Task requirements:
Output the listing below, keeping each line exactly as it stands.

+++ Material for this task

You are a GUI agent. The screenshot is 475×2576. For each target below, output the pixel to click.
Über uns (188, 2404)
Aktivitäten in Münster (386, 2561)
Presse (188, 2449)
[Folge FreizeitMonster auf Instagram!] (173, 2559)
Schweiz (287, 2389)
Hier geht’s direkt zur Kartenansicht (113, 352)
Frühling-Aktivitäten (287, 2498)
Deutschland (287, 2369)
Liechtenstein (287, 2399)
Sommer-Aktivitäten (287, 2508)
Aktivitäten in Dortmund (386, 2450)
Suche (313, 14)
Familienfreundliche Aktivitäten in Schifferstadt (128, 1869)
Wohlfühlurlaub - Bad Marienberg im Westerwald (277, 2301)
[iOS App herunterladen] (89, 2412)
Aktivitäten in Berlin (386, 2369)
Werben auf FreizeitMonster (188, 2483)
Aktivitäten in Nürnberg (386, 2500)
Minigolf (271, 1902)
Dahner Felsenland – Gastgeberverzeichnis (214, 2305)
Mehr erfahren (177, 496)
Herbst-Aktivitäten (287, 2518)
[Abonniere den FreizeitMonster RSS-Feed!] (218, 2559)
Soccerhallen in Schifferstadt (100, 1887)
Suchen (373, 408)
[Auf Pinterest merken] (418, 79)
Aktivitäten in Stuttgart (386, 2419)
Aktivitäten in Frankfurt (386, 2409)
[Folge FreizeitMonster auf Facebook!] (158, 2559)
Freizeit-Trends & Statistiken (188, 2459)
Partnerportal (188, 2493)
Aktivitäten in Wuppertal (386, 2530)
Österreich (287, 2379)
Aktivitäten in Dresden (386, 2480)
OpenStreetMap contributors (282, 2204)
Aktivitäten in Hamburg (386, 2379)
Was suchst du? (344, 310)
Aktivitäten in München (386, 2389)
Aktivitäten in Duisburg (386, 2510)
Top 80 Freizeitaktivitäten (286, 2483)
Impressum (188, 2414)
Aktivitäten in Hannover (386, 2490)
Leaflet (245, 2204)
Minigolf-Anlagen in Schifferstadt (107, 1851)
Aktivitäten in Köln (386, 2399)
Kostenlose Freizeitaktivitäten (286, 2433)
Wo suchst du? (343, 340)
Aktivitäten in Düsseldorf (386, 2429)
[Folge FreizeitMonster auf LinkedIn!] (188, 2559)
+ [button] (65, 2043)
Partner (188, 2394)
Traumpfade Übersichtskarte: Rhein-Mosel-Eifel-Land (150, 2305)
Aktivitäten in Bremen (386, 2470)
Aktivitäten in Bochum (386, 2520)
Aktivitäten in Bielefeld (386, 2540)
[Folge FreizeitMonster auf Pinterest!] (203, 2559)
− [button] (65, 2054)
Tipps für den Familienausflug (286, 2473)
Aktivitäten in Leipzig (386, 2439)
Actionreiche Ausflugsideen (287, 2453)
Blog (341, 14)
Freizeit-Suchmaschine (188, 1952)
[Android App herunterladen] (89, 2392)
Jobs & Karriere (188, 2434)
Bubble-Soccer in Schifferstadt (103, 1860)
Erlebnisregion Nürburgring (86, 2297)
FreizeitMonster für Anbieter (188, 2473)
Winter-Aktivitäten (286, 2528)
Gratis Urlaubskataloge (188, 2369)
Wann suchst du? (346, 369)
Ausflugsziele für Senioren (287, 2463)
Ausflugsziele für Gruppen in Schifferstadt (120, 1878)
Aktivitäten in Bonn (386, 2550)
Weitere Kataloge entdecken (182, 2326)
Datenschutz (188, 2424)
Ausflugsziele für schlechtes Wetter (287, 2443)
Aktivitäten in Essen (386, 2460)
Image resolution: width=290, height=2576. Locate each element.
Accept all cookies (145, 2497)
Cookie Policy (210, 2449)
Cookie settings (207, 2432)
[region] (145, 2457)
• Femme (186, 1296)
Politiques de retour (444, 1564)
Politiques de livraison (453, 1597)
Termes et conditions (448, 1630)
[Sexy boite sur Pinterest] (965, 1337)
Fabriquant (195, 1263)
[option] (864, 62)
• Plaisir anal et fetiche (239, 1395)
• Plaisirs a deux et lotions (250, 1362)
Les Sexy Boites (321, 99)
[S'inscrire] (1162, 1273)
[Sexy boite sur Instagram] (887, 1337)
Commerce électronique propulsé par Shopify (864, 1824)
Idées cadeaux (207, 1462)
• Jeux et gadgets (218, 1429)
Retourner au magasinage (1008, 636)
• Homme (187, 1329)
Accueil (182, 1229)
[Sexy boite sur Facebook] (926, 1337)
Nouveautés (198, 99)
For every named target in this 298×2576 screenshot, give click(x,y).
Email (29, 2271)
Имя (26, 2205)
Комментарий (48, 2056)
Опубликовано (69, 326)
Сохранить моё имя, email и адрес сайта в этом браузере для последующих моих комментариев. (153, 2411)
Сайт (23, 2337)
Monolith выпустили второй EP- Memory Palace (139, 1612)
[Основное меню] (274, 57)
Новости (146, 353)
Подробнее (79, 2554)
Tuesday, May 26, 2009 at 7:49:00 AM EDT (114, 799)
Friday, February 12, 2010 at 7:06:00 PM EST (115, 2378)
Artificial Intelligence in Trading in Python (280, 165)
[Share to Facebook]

++++++

Task response:
You are a GUI agent. The screenshot is 475×2576. For each target below, output the pixel to click.
Über uns (188, 2404)
Aktivitäten in Münster (386, 2561)
Presse (188, 2449)
[Folge FreizeitMonster auf Instagram!] (173, 2559)
Schweiz (287, 2389)
Hier geht’s direkt zur Kartenansicht (113, 352)
Frühling-Aktivitäten (287, 2498)
Deutschland (287, 2369)
Liechtenstein (287, 2399)
Sommer-Aktivitäten (287, 2508)
Aktivitäten in Dortmund (386, 2450)
Suche (313, 14)
Familienfreundliche Aktivitäten in Schifferstadt (128, 1869)
Wohlfühlurlaub - Bad Marienberg im Westerwald (277, 2301)
[iOS App herunterladen] (89, 2412)
Aktivitäten in Berlin (386, 2369)
Werben auf FreizeitMonster (188, 2483)
Aktivitäten in Nürnberg (386, 2500)
Minigolf (271, 1902)
Dahner Felsenland – Gastgeberverzeichnis (214, 2305)
Mehr erfahren (177, 496)
Herbst-Aktivitäten (287, 2518)
[Abonniere den FreizeitMonster RSS-Feed!] (218, 2559)
Soccerhallen in Schifferstadt (100, 1887)
Suchen (373, 408)
[Auf Pinterest merken] (418, 79)
Aktivitäten in Stuttgart (386, 2419)
Aktivitäten in Frankfurt (386, 2409)
[Folge FreizeitMonster auf Facebook!] (158, 2559)
Freizeit-Trends & Statistiken (188, 2459)
Partnerportal (188, 2493)
Aktivitäten in Wuppertal (386, 2530)
Österreich (287, 2379)
Aktivitäten in Dresden (386, 2480)
OpenStreetMap contributors (282, 2204)
Aktivitäten in Hamburg (386, 2379)
Was suchst du? (344, 310)
Aktivitäten in München (386, 2389)
Aktivitäten in Duisburg (386, 2510)
Top 80 Freizeitaktivitäten (286, 2483)
Impressum (188, 2414)
Aktivitäten in Hannover (386, 2490)
Leaflet (245, 2204)
Minigolf-Anlagen in Schifferstadt (107, 1851)
Aktivitäten in Köln (386, 2399)
Kostenlose Freizeitaktivitäten (286, 2433)
Wo suchst du? (343, 340)
Aktivitäten in Düsseldorf (386, 2429)
[Folge FreizeitMonster auf LinkedIn!] (188, 2559)
+ [button] (65, 2043)
Partner (188, 2394)
Traumpfade Übersichtskarte: Rhein-Mosel-Eifel-Land (150, 2305)
Aktivitäten in Bremen (386, 2470)
Aktivitäten in Bochum (386, 2520)
Aktivitäten in Bielefeld (386, 2540)
[Folge FreizeitMonster auf Pinterest!] (203, 2559)
− [button] (65, 2054)
Tipps für den Familienausflug (286, 2473)
Aktivitäten in Leipzig (386, 2439)
Actionreiche Ausflugsideen (287, 2453)
Blog (341, 14)
Freizeit-Suchmaschine (188, 1952)
[Android App herunterladen] (89, 2392)
Jobs & Karriere (188, 2434)
Bubble-Soccer in Schifferstadt (103, 1860)
Erlebnisregion Nürburgring (86, 2297)
FreizeitMonster für Anbieter (188, 2473)
Winter-Aktivitäten (286, 2528)
Gratis Urlaubskataloge (188, 2369)
Wann suchst du? (346, 369)
Ausflugsziele für Senioren (287, 2463)
Ausflugsziele für Gruppen in Schifferstadt (120, 1878)
Aktivitäten in Bonn (386, 2550)
Weitere Kataloge entdecken (182, 2326)
Datenschutz (188, 2424)
Ausflugsziele für schlechtes Wetter (287, 2443)
Aktivitäten in Essen (386, 2460)
Image resolution: width=290, height=2576. Locate each element.
Accept all cookies (145, 2497)
Cookie Policy (210, 2449)
Cookie settings (207, 2432)
[region] (145, 2457)
• Femme (186, 1296)
Politiques de retour (444, 1564)
Politiques de livraison (453, 1597)
Termes et conditions (448, 1630)
[Sexy boite sur Pinterest] (965, 1337)
Fabriquant (195, 1263)
[option] (864, 62)
• Plaisir anal et fetiche (239, 1395)
• Plaisirs a deux et lotions (250, 1362)
Les Sexy Boites (321, 99)
[S'inscrire] (1162, 1273)
[Sexy boite sur Instagram] (887, 1337)
Commerce électronique propulsé par Shopify (864, 1824)
Idées cadeaux (207, 1462)
• Jeux et gadgets (218, 1429)
Retourner au magasinage (1008, 636)
• Homme (187, 1329)
Accueil (182, 1229)
[Sexy boite sur Facebook] (926, 1337)
Nouveautés (198, 99)
For every named target in this 298×2576 screenshot, give click(x,y).
Email (29, 2271)
Имя (26, 2205)
Комментарий (48, 2056)
Опубликовано (69, 326)
Сохранить моё имя, email и адрес сайта в этом браузере для последующих моих комментариев. (153, 2411)
Сайт (23, 2337)
Monolith выпустили второй EP- Memory Palace (139, 1612)
[Основное меню] (274, 57)
Новости (146, 353)
Подробнее (79, 2554)
Tuesday, May 26, 2009 at 7:49:00 AM EDT (114, 799)
Friday, February 12, 2010 at 7:06:00 PM EST (115, 2378)
Artificial Intelligence in Trading in Python (280, 165)
[Share to Facebook]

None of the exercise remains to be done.